On the other end, restaurant owners who were able to receive any type of funding are just grateful they were able to get some help. 

“As help started coming in from the government from PPP or other grants, that helped out tremendously,” said Nigel Clark, owner of Juiced Up Juice Bar in Hartford. “Trying to sustain employees as well as trying to keep doors open with a tremendous reduction of foot traffic, it really helped to ease the burden.” 

Clark explained that the criteria behind applying for the RRF were so difficult that he is unsure about the exact funding his establishment may receive.

“Just trying to get the loan was a hurdle,” Clark said. “These were hours upon hours of phone calls, follow up phone calls and paperwork submissions, I couldn’t possibly do it by myself.

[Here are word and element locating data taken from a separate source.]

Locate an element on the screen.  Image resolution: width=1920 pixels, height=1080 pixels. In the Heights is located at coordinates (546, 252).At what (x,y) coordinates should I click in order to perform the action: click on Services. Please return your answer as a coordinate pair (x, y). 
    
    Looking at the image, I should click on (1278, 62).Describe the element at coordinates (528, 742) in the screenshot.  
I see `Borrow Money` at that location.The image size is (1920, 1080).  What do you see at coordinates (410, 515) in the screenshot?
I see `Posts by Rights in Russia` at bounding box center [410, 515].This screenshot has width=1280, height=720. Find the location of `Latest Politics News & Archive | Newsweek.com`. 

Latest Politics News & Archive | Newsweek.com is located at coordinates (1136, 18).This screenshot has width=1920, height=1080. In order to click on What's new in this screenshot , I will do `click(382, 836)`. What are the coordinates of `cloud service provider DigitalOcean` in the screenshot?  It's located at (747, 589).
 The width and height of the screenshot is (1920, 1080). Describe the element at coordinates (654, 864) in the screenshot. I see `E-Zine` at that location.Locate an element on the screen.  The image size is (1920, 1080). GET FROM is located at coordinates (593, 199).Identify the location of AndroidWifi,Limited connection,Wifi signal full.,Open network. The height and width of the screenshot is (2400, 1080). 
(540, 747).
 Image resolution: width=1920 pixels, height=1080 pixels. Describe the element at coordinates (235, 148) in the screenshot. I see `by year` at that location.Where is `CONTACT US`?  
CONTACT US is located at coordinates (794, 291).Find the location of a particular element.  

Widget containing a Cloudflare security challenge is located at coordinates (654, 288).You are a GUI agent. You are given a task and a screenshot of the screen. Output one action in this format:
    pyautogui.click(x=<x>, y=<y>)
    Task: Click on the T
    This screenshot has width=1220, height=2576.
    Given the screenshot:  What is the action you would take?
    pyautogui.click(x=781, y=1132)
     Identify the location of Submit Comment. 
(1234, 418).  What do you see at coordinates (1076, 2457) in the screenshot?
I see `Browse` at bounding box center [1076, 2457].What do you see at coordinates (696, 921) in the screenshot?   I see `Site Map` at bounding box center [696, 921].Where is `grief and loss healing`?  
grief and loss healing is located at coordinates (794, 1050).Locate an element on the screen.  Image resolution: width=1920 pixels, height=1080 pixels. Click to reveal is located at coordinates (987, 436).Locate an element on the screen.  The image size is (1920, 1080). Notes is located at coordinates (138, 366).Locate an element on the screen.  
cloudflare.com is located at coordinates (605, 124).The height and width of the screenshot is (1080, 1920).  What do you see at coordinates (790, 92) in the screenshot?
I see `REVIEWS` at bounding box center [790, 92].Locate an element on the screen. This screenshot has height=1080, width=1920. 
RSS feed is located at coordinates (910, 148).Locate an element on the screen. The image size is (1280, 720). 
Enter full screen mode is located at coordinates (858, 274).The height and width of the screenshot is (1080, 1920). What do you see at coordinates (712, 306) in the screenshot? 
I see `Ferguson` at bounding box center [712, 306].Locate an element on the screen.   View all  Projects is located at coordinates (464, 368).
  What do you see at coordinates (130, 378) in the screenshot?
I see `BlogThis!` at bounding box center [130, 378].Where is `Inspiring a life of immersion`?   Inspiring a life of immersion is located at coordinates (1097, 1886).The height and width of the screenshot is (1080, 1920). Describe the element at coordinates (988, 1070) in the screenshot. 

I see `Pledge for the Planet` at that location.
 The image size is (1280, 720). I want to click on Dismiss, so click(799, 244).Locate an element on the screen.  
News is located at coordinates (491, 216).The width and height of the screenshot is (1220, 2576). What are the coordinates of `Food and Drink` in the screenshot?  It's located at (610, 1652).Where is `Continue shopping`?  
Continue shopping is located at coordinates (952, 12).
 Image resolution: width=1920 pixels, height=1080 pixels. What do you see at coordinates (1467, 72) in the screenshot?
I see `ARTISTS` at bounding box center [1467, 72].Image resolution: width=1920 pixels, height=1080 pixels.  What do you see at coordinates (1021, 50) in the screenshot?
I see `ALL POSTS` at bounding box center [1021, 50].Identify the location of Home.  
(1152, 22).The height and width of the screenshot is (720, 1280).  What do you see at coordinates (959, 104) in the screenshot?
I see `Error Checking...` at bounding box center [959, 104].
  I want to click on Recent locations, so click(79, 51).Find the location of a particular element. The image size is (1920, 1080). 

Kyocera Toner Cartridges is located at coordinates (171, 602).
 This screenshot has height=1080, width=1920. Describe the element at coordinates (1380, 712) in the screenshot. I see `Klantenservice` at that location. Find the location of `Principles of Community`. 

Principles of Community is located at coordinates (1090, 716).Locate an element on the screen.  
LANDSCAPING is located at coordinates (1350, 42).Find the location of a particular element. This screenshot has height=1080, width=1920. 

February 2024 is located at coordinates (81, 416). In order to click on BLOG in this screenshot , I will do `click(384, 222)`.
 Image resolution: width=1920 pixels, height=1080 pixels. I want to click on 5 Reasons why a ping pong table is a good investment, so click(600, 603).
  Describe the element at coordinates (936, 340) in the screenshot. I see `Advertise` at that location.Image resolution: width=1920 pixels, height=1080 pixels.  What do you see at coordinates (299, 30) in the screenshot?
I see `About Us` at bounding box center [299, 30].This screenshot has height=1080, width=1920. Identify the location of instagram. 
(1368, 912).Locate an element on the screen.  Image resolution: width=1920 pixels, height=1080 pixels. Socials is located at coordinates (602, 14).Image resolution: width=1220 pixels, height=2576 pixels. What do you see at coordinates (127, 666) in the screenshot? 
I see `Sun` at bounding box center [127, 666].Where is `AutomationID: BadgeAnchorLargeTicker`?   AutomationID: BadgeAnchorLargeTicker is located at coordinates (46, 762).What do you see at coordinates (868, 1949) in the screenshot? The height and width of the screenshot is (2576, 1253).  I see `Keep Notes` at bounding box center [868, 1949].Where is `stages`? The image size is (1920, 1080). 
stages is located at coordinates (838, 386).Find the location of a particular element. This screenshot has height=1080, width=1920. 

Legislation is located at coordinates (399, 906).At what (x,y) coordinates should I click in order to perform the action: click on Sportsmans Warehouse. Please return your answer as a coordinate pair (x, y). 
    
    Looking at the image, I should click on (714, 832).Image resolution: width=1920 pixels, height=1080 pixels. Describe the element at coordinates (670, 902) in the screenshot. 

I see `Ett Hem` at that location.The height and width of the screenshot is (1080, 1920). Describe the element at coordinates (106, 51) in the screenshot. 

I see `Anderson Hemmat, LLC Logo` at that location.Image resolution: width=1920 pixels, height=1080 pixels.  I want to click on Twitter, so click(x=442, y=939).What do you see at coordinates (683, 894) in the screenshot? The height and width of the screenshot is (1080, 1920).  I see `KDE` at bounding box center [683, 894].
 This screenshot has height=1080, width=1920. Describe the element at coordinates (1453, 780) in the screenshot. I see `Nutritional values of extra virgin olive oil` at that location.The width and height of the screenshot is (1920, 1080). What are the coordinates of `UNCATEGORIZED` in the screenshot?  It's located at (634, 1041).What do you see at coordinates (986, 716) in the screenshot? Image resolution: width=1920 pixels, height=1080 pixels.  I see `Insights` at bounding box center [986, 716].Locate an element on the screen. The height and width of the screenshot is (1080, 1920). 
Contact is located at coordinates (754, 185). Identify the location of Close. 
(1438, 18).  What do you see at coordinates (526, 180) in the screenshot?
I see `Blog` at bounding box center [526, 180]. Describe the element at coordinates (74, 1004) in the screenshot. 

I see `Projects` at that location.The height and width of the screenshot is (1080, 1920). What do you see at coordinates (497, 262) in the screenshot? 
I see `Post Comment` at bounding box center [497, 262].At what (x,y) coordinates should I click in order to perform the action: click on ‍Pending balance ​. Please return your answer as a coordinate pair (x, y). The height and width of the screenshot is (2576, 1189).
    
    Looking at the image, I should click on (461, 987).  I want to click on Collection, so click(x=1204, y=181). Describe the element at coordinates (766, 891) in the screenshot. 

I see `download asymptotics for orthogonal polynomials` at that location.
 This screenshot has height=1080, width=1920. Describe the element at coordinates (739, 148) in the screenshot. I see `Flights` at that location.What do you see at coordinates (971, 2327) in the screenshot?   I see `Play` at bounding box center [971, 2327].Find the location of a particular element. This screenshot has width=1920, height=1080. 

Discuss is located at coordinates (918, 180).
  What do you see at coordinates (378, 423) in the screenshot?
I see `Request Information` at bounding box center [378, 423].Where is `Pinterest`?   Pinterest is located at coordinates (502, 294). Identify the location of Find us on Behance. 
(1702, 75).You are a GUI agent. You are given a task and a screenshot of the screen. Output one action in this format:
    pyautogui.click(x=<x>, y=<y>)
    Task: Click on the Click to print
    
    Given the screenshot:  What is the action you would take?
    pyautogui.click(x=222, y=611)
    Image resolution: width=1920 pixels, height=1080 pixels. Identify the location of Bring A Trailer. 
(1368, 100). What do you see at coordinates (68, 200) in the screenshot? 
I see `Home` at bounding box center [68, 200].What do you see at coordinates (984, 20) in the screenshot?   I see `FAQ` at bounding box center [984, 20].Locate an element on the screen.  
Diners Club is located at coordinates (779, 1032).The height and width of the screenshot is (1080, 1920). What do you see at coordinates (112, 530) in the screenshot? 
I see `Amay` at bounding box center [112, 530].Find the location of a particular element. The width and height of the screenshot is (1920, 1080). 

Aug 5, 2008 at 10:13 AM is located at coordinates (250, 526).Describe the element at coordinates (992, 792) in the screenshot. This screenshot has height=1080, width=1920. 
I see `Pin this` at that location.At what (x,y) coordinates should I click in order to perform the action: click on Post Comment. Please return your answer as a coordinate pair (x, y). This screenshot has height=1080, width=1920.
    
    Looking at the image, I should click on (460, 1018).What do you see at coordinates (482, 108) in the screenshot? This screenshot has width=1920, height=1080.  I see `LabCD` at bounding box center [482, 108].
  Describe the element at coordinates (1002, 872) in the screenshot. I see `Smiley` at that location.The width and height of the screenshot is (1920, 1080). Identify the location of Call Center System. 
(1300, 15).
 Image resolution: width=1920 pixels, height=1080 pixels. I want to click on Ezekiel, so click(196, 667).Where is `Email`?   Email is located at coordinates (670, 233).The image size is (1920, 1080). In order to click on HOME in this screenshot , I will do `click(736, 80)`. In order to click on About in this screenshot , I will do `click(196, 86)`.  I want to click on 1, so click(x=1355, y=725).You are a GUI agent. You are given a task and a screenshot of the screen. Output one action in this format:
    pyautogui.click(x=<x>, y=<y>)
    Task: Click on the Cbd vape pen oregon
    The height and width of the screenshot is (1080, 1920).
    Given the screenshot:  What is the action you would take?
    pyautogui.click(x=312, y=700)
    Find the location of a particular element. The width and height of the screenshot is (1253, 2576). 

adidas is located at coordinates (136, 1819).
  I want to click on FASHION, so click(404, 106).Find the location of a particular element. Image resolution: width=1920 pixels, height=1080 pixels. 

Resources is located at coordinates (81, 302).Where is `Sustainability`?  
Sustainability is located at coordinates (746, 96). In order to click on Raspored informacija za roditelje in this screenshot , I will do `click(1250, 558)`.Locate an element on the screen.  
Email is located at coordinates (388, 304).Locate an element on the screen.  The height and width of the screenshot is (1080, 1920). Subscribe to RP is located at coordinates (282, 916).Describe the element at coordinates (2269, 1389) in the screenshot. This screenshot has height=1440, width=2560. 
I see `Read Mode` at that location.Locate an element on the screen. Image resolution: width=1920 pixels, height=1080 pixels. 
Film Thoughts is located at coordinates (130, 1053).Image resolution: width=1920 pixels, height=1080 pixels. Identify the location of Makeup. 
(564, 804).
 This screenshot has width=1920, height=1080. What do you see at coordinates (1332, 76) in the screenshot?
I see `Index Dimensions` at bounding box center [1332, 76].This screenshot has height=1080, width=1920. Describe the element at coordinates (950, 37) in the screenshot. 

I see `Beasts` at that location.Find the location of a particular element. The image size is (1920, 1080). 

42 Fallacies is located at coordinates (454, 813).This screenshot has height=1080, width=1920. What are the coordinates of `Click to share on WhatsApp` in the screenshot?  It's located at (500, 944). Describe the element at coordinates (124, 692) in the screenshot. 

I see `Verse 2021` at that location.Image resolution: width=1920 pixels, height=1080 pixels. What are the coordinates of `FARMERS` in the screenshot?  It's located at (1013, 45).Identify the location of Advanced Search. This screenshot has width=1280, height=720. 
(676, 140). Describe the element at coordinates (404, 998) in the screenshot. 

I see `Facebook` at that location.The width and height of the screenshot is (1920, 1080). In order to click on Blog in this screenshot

I applaud anyone who not only ran a business, but tried to apply for these loans because they were not easy to apply for.” 

On the other end, other businesses felt that applying for the diminishing fund would pose a burden for their restaurant moving forward, especially given the odds of receiving relief. 

James Green, owner of Papa’s Wings & Seafood in East Haven, said that the business was still affected by the pandemic despite being structured as a takeout establishment. However, Green said he was weary of applying for the fund due to personal concerns of being a small and local business.

“One thing people fail to understand is that as a small business and not a part of a corporation, they always want you to sign a dotted line,” Green said. “You’re fighting for your own personal reasons and now you all of a sudden have this credit debt on your back.” 

Green said he would not apply for the grant moving forward despite it being a helpful tool for many other restaurants. 

“At the end of the day, if the business does not work like it should work, I don’t want all of this outstanding debt that really wasn’t for me and was for the business,” Green said. 

Eligible establishments that meet the application standards are encouraged to continue to apply for the funding until the portal closes next week and should visit the online award portal

Until then, the association is trying to help as many businesses as it can. 

“I’m hoping that the next few weeks brings good news,” Dolch said. “But at the same time, I also know that there are probably well over 150,000 applicants across the country that right now without any additional funding will not receive a thing.”